For a very long time, historians of modern India relied largely on government records—printed as well as unpublished. Files of different departments, deposited in state and national archives, were the staple source for the writing of dissertations, research papers, and monographs. Some historians innovatively tapped the private papers of politicians and social reformers; others reached out into oral history, conducting interviews with eye-witnesses or participants in important historical events. Yet the periodical press per se remained an under-utilized resource.

I was myself alerted to the richness of newspaper sources by two historians I befriended early in my career. One, the Bengali polymath, Hiteshranjan Sanyal, worked in the next room to mine at the Centre for Studies in Social Sciences in Kolkata. The other, the scholar-activist Shekhar Pathak, taught in Kumaun University in Naini Tal. Sanyal had used a range of Bengali newspapers in writing about peasant nationalism in Medinipur in the 1930s and 1940s. Pathak, who wrote a pioneering thesis on popular movements against forced labour in Kumaun, had extensively used Hindi newspapers published in the district of Almora.

I was myself working on peasant protest in Garhwal, the region of Uttarakhand immediately to the west of Kumaun. Inspired by Pathak and Sanyal, I went in search of a local paper whose old issues might give me insights sarkari files could not. I found one in my home town, Dehra Dun. Called Yugvani, it was founded in the 1940s by a Gandhian named Acharya Gopeshwar Narain Kothiyal. Acharyaji had gone to jail in the Quit India movement; freed on completion of his term, he settled in Dehradun, and started a newspaper devoted to the ideals of the freedom struggle.

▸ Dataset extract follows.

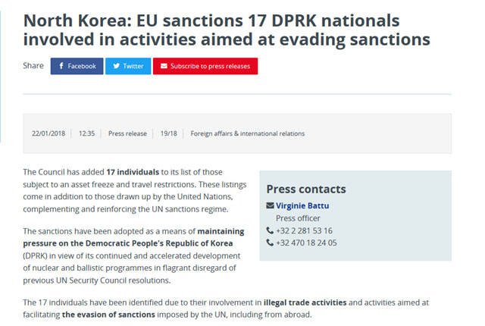This screenshot has height=326, width=485.
Task: Click the phone icon beside +32 470 18 24 05
Action: (271, 243)
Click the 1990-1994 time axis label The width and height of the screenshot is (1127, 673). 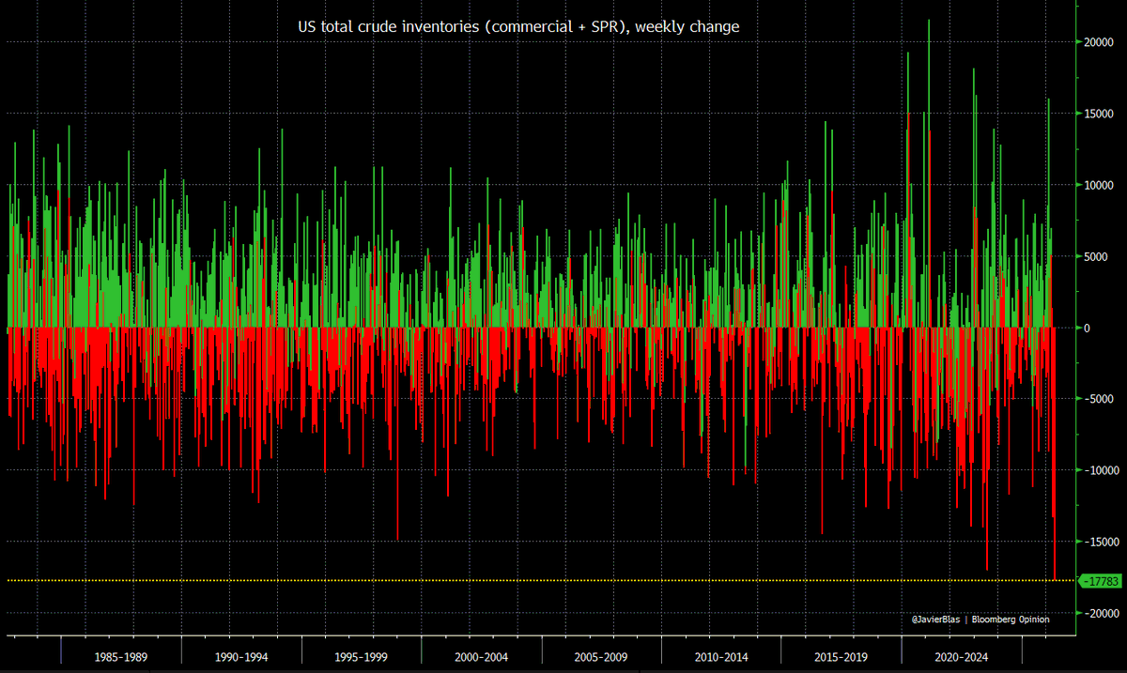click(x=241, y=657)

Issues of Yugvani, carefully filed in the newspaper’s office near the town’s Clock Tower, provided invaluable in my research. From them I gleaned many new facts about peasant protests of the 1940s as well as the Chipko movement of the 1970s. An additional pleasure was that the editor-proprietor of Yugvani worked in the next room. Two or three times a day he would call me in for tea, where I would tell him about what I had found, and he would reflectively set my findings in context.

I worked in the Yugvani office in 1982 and 1983. Ever since, I have turned again and again to old newspapers as a source for my research. I have read African newspapers in London, British newspapers in New Providence, Indian newspapers in Cambridge and in New Haven. On occasion I have even read old files of newspapers in the towns in which they were (and sometimes still are) printed and published.

However, the place where I have done most of my newspaper research is the Nehru Memorial Museum and Library in New Delhi. I discovered the NMML at about the same time as I discovered Acharya Kothiyal and Yugvani. For the past three decades, this wonderful institution has been the bedrock of my professional life. I have used its vast collection of private papers, its holdings of books and journals, its series of parliamentary proceedings. And not, least, the newspapers and magazines it has collected from all parts of the subcontinent.
The newspaper holdings at the Nehru Library are mostly on microfilm. To maintain its collections an archive must be airconditioned—which means that once I enter NMML I manage to keep out the dust and the heat of the North Indian plains. The staff is courteous and co-operative. But the microfilms are old and faded, and the microfilm readers somewhat antiquated. To make sense of the type as one scrolls down those pages is very strenuous (besides, I wear glasses). The stress and the strain have always been compensated by the fabulous things uncovered within.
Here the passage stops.